Question

A boy throws a ball up into the air with a speed of 8.2 m/s. The ball has a mass of 0.3 kg. How much gravitational potential energy will the ball have at the top of its flight? (Assume there is no air resistance

Answer 1

10.1 J

Hope this helped!

Step-by-step explanation:

Answer 2

We can use the law of conservation of energy to solve the problem.

The total mechanical energy of the system at any moment of the motion is:

`E=U+K = mgh + (1)/(2)mv^2`
where U is the potential energy and K the kinetic energy.

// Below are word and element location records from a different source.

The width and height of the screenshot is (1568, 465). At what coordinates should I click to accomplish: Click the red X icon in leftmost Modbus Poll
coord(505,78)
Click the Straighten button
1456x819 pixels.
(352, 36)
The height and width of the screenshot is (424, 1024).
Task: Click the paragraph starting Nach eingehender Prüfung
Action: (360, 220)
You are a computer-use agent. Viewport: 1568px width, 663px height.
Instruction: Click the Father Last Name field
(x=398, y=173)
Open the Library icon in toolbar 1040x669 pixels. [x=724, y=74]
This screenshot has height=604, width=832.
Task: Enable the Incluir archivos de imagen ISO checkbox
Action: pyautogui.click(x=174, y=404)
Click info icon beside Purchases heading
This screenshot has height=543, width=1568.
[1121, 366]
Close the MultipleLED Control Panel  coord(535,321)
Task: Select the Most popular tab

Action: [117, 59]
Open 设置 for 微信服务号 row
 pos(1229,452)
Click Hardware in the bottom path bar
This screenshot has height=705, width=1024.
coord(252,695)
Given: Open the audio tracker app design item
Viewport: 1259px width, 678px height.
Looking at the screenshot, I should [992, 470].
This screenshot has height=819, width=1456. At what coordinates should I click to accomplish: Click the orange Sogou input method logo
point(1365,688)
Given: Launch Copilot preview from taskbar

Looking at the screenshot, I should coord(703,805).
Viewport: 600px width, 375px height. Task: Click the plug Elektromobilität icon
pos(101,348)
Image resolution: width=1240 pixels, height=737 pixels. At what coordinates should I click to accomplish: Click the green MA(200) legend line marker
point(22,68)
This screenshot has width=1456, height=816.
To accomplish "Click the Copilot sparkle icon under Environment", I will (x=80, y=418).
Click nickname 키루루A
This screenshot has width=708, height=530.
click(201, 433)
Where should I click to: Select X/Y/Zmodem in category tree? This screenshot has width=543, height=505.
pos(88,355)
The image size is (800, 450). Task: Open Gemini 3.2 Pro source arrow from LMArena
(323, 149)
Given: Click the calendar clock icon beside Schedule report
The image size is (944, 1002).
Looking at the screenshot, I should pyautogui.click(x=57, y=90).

At the beginning of the motion, the ball starts from the ground so its altitude is h=0 and therefore its potential energy U is zero. So, the mechanical energy is just kinetic energy:

`E_i = K_i = (1)/(2)mv^2 = (1)/(2)(0.3 kg)(8.2 m/s)^2=10.09 J`

When the ball reaches the maximum altitude of its flight, it starts to go down again, so its speed at that moment is zero: v=0. So, its kinetic energy at the top is zero. So the total mechanical energy is just potential energy:

`E_f = U_f`
But the mechanical energy must be conserved, Ef=Ei, so we have

`U_f = K_i`
and so, the potential energy at the top of the flight is

`U_f = K_i = 10.09 J`